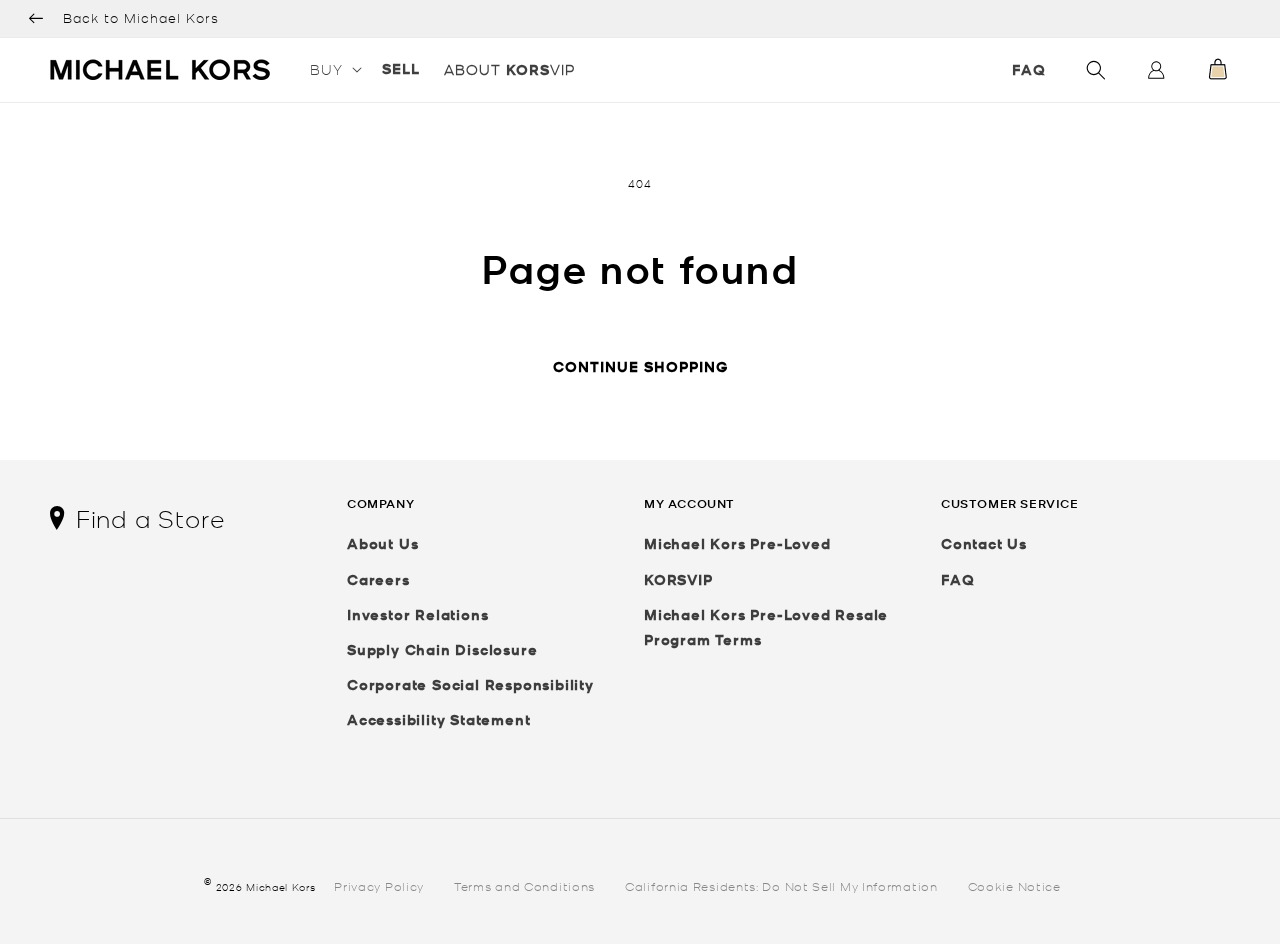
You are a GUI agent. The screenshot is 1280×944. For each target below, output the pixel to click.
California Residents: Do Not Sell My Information (781, 885)
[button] (334, 69)
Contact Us (984, 543)
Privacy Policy (379, 885)
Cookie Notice (1014, 885)
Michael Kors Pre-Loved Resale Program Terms (766, 627)
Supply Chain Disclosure (442, 649)
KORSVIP (678, 579)
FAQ (1029, 70)
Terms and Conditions (524, 885)
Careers (378, 579)
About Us (382, 543)
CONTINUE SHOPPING (640, 366)
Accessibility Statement (438, 719)
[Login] (1156, 74)
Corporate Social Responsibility (470, 684)
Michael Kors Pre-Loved (737, 543)
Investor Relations (417, 614)
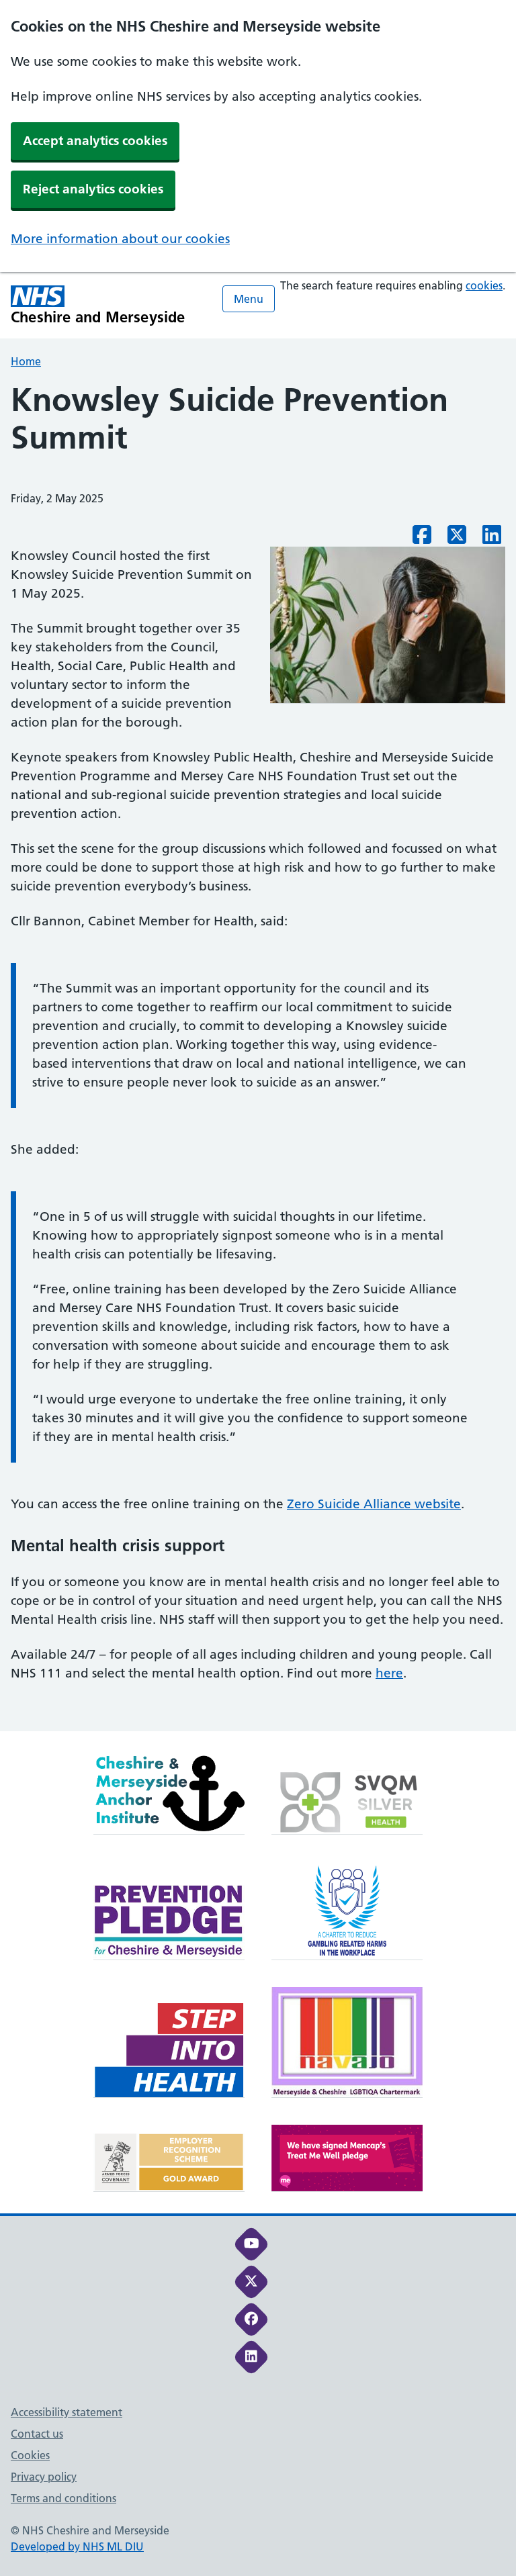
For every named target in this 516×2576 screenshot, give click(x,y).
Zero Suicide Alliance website (374, 1504)
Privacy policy (44, 2476)
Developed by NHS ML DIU (77, 2546)
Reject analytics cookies (93, 189)
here (389, 1673)
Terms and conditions (63, 2498)
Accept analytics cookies (95, 140)
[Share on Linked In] (491, 538)
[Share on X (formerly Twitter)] (456, 538)
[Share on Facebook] (421, 538)
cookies (484, 285)
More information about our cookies (120, 238)
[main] (258, 1056)
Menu (248, 299)
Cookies (30, 2455)
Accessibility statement (66, 2412)
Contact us (37, 2433)
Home (26, 361)
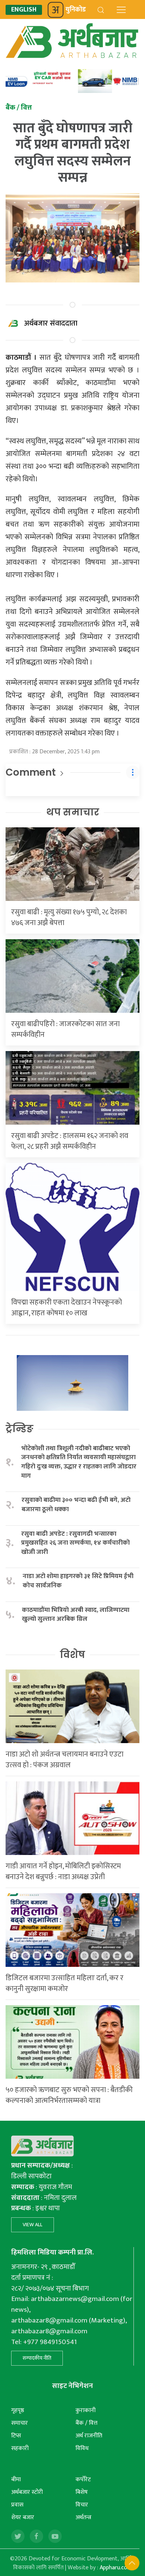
--*--
### Problem
Count every line in the listing where the string "Michael" occurs. Give the total alone.

### Answer to the exercise
2